> _DIRECTIONS_
The records that appear below are to be restated word for word.
——————————
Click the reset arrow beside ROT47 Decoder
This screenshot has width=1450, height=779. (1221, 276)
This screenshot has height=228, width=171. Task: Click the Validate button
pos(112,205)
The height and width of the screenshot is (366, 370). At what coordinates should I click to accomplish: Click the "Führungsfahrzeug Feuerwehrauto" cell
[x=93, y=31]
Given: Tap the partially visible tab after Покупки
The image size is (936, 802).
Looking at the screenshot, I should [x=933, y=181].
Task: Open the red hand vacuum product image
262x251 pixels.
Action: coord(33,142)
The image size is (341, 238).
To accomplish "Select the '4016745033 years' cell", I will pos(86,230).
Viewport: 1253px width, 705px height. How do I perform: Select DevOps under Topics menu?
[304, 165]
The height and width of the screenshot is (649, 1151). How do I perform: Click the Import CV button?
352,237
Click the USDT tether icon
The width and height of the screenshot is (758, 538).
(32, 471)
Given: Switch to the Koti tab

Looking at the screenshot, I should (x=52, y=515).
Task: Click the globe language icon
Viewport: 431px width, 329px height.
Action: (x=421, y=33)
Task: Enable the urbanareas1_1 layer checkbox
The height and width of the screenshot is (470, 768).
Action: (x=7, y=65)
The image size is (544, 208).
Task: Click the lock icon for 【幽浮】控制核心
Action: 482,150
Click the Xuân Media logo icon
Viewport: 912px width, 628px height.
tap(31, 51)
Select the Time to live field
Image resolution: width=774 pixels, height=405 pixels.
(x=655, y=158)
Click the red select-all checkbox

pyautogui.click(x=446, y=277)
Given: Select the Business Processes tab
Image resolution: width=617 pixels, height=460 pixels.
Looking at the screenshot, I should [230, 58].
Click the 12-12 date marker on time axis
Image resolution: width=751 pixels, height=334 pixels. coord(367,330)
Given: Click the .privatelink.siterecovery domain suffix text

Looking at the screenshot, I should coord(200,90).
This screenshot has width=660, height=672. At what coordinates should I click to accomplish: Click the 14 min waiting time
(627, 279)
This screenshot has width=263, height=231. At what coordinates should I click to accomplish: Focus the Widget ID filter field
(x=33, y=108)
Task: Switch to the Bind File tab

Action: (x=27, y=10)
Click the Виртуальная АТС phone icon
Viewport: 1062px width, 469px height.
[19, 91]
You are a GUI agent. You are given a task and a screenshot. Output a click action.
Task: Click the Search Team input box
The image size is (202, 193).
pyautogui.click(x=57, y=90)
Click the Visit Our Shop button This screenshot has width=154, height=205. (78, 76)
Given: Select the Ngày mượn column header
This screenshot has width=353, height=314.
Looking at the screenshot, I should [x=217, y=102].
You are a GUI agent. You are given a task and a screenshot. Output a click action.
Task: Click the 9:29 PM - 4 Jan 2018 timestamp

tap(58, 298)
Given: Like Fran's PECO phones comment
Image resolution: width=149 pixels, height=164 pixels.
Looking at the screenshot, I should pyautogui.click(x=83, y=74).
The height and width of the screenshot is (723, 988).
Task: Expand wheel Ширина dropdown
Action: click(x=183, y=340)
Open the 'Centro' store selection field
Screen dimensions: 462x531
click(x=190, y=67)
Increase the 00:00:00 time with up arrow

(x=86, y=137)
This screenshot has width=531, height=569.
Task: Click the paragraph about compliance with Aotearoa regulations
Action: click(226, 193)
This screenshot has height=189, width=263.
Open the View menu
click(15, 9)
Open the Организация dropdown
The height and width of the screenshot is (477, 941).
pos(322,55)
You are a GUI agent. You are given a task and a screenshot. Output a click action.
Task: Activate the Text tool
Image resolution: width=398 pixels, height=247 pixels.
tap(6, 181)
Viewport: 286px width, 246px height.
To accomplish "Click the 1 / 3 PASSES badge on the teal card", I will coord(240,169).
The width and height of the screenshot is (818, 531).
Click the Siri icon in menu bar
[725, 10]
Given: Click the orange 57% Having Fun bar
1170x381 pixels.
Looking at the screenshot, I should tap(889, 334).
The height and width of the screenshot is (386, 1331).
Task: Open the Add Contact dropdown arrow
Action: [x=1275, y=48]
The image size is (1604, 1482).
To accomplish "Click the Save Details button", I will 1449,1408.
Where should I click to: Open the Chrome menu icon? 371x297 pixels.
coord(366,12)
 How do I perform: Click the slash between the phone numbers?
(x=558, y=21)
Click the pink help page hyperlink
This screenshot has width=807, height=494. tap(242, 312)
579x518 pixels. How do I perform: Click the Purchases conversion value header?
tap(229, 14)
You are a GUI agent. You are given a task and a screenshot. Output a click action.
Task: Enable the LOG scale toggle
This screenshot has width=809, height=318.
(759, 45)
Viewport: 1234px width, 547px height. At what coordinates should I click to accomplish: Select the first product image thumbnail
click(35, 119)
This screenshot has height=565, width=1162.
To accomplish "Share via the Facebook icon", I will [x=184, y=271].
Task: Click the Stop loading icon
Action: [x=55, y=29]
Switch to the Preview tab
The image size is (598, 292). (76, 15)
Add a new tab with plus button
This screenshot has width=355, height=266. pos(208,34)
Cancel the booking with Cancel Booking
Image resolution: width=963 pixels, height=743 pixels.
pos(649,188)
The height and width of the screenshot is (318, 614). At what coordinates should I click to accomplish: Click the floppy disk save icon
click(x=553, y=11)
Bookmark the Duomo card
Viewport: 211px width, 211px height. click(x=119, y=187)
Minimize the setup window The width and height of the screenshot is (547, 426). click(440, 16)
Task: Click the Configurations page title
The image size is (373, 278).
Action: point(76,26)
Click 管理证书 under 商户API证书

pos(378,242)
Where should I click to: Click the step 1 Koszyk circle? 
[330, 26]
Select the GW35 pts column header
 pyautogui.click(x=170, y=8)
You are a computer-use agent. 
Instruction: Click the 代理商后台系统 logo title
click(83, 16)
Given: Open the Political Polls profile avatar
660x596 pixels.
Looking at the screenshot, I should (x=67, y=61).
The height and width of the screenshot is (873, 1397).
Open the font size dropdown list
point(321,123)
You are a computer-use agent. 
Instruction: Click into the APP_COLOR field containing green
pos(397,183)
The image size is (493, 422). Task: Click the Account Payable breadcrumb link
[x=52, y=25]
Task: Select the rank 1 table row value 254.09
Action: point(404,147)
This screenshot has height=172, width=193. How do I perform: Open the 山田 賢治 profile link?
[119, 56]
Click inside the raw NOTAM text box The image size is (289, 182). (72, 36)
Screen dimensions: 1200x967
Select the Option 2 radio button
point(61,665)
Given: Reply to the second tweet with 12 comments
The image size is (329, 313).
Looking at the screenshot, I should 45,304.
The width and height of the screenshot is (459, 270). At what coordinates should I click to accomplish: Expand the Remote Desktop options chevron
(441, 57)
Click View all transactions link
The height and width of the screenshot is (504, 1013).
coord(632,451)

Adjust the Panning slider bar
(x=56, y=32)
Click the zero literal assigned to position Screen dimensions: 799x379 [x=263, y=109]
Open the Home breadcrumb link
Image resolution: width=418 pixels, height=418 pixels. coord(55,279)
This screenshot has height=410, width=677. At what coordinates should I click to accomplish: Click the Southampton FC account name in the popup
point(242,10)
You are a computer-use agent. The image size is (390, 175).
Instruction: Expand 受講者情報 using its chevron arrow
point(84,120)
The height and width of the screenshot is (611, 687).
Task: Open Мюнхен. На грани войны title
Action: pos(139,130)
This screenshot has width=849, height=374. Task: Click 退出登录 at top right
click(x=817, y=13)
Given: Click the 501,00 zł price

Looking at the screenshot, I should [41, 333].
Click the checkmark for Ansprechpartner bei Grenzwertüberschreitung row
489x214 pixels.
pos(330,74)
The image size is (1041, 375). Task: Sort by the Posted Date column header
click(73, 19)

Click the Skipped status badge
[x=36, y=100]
——————————
> _EXPECTED OUTPUT_
Click the reset arrow beside ROT47 Decoder
This screenshot has width=1450, height=779. (1221, 276)
This screenshot has height=228, width=171. Task: Click the Validate button
pos(112,205)
The height and width of the screenshot is (366, 370). At what coordinates should I click to accomplish: Click the "Führungsfahrzeug Feuerwehrauto" cell
[x=93, y=31]
Given: Tap the partially visible tab after Покупки
The image size is (936, 802).
Looking at the screenshot, I should [x=933, y=181].
Task: Open the red hand vacuum product image
262x251 pixels.
Action: coord(33,142)
The image size is (341, 238).
To accomplish "Select the '4016745033 years' cell", I will pos(86,230).
Viewport: 1253px width, 705px height. How do I perform: Select DevOps under Topics menu?
[304, 165]
The height and width of the screenshot is (649, 1151). How do I perform: Click the Import CV button?
352,237
Click the USDT tether icon
The width and height of the screenshot is (758, 538).
(32, 471)
Given: Switch to the Koti tab

Looking at the screenshot, I should (x=52, y=515).
Task: Click the globe language icon
Viewport: 431px width, 329px height.
Action: (x=421, y=33)
Task: Enable the urbanareas1_1 layer checkbox
The height and width of the screenshot is (470, 768).
Action: (x=7, y=65)
The image size is (544, 208).
Task: Click the lock icon for 【幽浮】控制核心
Action: 482,150
Click the Xuân Media logo icon
Viewport: 912px width, 628px height.
tap(31, 51)
Select the Time to live field
Image resolution: width=774 pixels, height=405 pixels.
(x=655, y=158)
Click the red select-all checkbox

pyautogui.click(x=446, y=277)
Given: Select the Business Processes tab
Image resolution: width=617 pixels, height=460 pixels.
Looking at the screenshot, I should [230, 58].
Click the 12-12 date marker on time axis
Image resolution: width=751 pixels, height=334 pixels. coord(367,330)
Given: Click the .privatelink.siterecovery domain suffix text

Looking at the screenshot, I should coord(200,90).
This screenshot has width=660, height=672. At what coordinates should I click to accomplish: Click the 14 min waiting time
(627, 279)
This screenshot has width=263, height=231. At what coordinates should I click to accomplish: Focus the Widget ID filter field
(x=33, y=108)
Task: Switch to the Bind File tab

Action: (x=27, y=10)
Click the Виртуальная АТС phone icon
Viewport: 1062px width, 469px height.
[19, 91]
You are a GUI agent. You are given a task and a screenshot. Output a click action.
Task: Click the Search Team input box
The image size is (202, 193).
pyautogui.click(x=57, y=90)
Click the Visit Our Shop button This screenshot has width=154, height=205. (78, 76)
Given: Select the Ngày mượn column header
This screenshot has width=353, height=314.
Looking at the screenshot, I should [x=217, y=102].
You are a GUI agent. You are given a task and a screenshot. Output a click action.
Task: Click the 9:29 PM - 4 Jan 2018 timestamp

tap(58, 298)
Given: Like Fran's PECO phones comment
Image resolution: width=149 pixels, height=164 pixels.
Looking at the screenshot, I should pyautogui.click(x=83, y=74).
The height and width of the screenshot is (723, 988).
Task: Expand wheel Ширина dropdown
Action: click(x=183, y=340)
Open the 'Centro' store selection field
Screen dimensions: 462x531
click(x=190, y=67)
Increase the 00:00:00 time with up arrow

(x=86, y=137)
This screenshot has width=531, height=569.
Task: Click the paragraph about compliance with Aotearoa regulations
Action: click(226, 193)
This screenshot has height=189, width=263.
Open the View menu
click(15, 9)
Open the Организация dropdown
The height and width of the screenshot is (477, 941).
pos(322,55)
You are a GUI agent. You are given a task and a screenshot. Output a click action.
Task: Activate the Text tool
Image resolution: width=398 pixels, height=247 pixels.
tap(6, 181)
Viewport: 286px width, 246px height.
To accomplish "Click the 1 / 3 PASSES badge on the teal card", I will coord(240,169).
The width and height of the screenshot is (818, 531).
Click the Siri icon in menu bar
[725, 10]
Given: Click the orange 57% Having Fun bar
1170x381 pixels.
Looking at the screenshot, I should tap(889, 334).
The height and width of the screenshot is (386, 1331).
Task: Open the Add Contact dropdown arrow
Action: [x=1275, y=48]
The image size is (1604, 1482).
To accomplish "Click the Save Details button", I will 1449,1408.
Where should I click to: Open the Chrome menu icon? 371x297 pixels.
coord(366,12)
 How do I perform: Click the slash between the phone numbers?
(x=558, y=21)
Click the pink help page hyperlink
This screenshot has width=807, height=494. tap(242, 312)
579x518 pixels. How do I perform: Click the Purchases conversion value header?
tap(229, 14)
You are a GUI agent. You are given a task and a screenshot. Output a click action.
Task: Enable the LOG scale toggle
This screenshot has width=809, height=318.
(759, 45)
Viewport: 1234px width, 547px height. At what coordinates should I click to accomplish: Select the first product image thumbnail
click(35, 119)
This screenshot has height=565, width=1162.
To accomplish "Share via the Facebook icon", I will [x=184, y=271].
Task: Click the Stop loading icon
Action: [x=55, y=29]
Switch to the Preview tab
The image size is (598, 292). (76, 15)
Add a new tab with plus button
This screenshot has width=355, height=266. pos(208,34)
Cancel the booking with Cancel Booking
Image resolution: width=963 pixels, height=743 pixels.
pos(649,188)
The height and width of the screenshot is (318, 614). At what coordinates should I click to accomplish: Click the floppy disk save icon
click(x=553, y=11)
Bookmark the Duomo card
Viewport: 211px width, 211px height. click(x=119, y=187)
Minimize the setup window The width and height of the screenshot is (547, 426). click(440, 16)
Task: Click the Configurations page title
The image size is (373, 278).
Action: point(76,26)
Click 管理证书 under 商户API证书

pos(378,242)
Where should I click to: Click the step 1 Koszyk circle? 
[330, 26]
Select the GW35 pts column header
 pyautogui.click(x=170, y=8)
You are a computer-use agent. 
Instruction: Click the 代理商后台系统 logo title
click(83, 16)
Given: Open the Political Polls profile avatar
660x596 pixels.
Looking at the screenshot, I should (x=67, y=61).
The height and width of the screenshot is (873, 1397).
Open the font size dropdown list
point(321,123)
You are a computer-use agent. 
Instruction: Click into the APP_COLOR field containing green
pos(397,183)
The image size is (493, 422). Task: Click the Account Payable breadcrumb link
[x=52, y=25]
Task: Select the rank 1 table row value 254.09
Action: point(404,147)
This screenshot has height=172, width=193. How do I perform: Open the 山田 賢治 profile link?
[119, 56]
Click inside the raw NOTAM text box The image size is (289, 182). (72, 36)
Screen dimensions: 1200x967
Select the Option 2 radio button
point(61,665)
Given: Reply to the second tweet with 12 comments
The image size is (329, 313).
Looking at the screenshot, I should 45,304.
The width and height of the screenshot is (459, 270). At what coordinates should I click to accomplish: Expand the Remote Desktop options chevron
(441, 57)
Click View all transactions link
The height and width of the screenshot is (504, 1013).
coord(632,451)

Adjust the Panning slider bar
(x=56, y=32)
Click the zero literal assigned to position Screen dimensions: 799x379 [x=263, y=109]
Open the Home breadcrumb link
Image resolution: width=418 pixels, height=418 pixels. coord(55,279)
This screenshot has height=410, width=677. At what coordinates should I click to accomplish: Click the Southampton FC account name in the popup
point(242,10)
You are a computer-use agent. The image size is (390, 175).
Instruction: Expand 受講者情報 using its chevron arrow
point(84,120)
The height and width of the screenshot is (611, 687).
Task: Open Мюнхен. На грани войны title
Action: pos(139,130)
This screenshot has width=849, height=374. Task: Click 退出登录 at top right
click(x=817, y=13)
Given: Click the 501,00 zł price

Looking at the screenshot, I should [41, 333].
Click the checkmark for Ansprechpartner bei Grenzwertüberschreitung row
489x214 pixels.
pos(330,74)
The image size is (1041, 375). Task: Sort by the Posted Date column header
click(73, 19)

Click the Skipped status badge
[x=36, y=100]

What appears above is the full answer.